May 29, 2022

Ascension

Acts 1:1-11
Luke 24:44-53

Last night, I was speaking to my friend about this sermon and about the ascension, and she told me that it made her think of fireworks. A crowd gathers to watch as Christ ascends until he is hidden from view, and they all remain staring at the sky, waiting for that spectacular moment where sound and light pierce the darkness.

To risk spoilers for next week’s readings and for advent, this moment for which the crowd waits in our analogy is twofold in the narrative. At Pentecost, the Spirit descends as fire and fundamentally shifts the way in which humans encounter God. On the last day, Jesus will appear again, coming on the clouds with loud noise and bright light.

We stand between these two moments in the story, looking up and waiting for that explosion which happens both now and not yet.

As a Widnes girl though, having spent a lot of bonfire nights under the Jubilee bridge, this isn’t quite my experience of fireworks. Since leaving home, nobody’s firework displays seem to compare to the sight of a significant chunk of Halton Borough Council’s budget going up in smoke on the wall between the ship canal and the Mersey.

Having been spoilt in this way, my favourite pastime at fireworks displays, and one I commend to you all, is to look at the faces of the crowd. There is something about those illuminated faces that reminds me of Moses: the awestruck illuminated by the one they behold; the pure, relaxed, unselfconscious beauty of one who gazes on something higher than themself.
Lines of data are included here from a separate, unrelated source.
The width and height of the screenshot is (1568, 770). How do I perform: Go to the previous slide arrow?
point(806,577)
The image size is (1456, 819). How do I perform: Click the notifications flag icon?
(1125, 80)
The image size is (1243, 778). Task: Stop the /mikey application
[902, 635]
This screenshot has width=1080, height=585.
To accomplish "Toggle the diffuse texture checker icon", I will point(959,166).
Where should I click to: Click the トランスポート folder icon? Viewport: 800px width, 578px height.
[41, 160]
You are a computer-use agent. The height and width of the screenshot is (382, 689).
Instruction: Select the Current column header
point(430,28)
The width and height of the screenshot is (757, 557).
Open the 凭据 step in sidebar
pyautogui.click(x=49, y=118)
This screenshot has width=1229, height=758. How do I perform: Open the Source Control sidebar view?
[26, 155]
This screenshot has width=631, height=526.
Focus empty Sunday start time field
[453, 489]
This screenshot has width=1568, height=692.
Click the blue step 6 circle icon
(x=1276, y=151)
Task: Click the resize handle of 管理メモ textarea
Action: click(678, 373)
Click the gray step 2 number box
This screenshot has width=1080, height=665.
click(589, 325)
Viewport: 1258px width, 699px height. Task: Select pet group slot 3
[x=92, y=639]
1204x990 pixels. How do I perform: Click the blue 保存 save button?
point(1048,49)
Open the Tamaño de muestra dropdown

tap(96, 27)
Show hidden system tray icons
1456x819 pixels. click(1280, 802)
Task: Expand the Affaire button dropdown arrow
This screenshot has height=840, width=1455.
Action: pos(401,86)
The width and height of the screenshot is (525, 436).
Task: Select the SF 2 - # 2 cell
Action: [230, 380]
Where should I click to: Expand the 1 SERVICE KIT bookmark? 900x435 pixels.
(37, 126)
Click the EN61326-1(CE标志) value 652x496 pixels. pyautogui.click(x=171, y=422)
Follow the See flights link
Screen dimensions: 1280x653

As a good Anglican, I take great delight in saying that we must do both of these things and live as those who enjoy firework displays in two ways.

As those waiting for Christ to return just as he went, our eyes must be fixed on the heaven into which he went, and as those living after Pentecost, we must turn after the advice of the men in white, to look upon each other.

The ascension means that there is a real, flesh and blood, human body currently in heaven, and Pentecost means that there is God in our bodies. Thus, we must look up and behold God, in our prayers and in our gathering and in this sacrament. Also, we must look at each other as we are illuminated, in our gathering and in our mission.

The ascended Christ and the descended Spirit together bring close the perfect unity of God and creation that is ruptured in our falling and sin. This is the repentance and forgiveness which Christ sends us out as witnesses of. Not simply to report what Luke has witnessed and passed on to us, or even what we have witnessed ourselves, but to witness again in the world and in the faces of those we meet that repentance and forgiveness, that glorious work of restoration as heaven and earth reunite.

So this evening as we gather in the presence of God, as we commune with God and each other, let us keep our eyes both on the heavenly presence of the ascended one, and on the signs of God’s presence in our friends, neighbours, and enemies. As we go out, let us seek reconciliation, and seek out those signs of repentance and forgiveness in the world, and those places where our witness might bring it forth.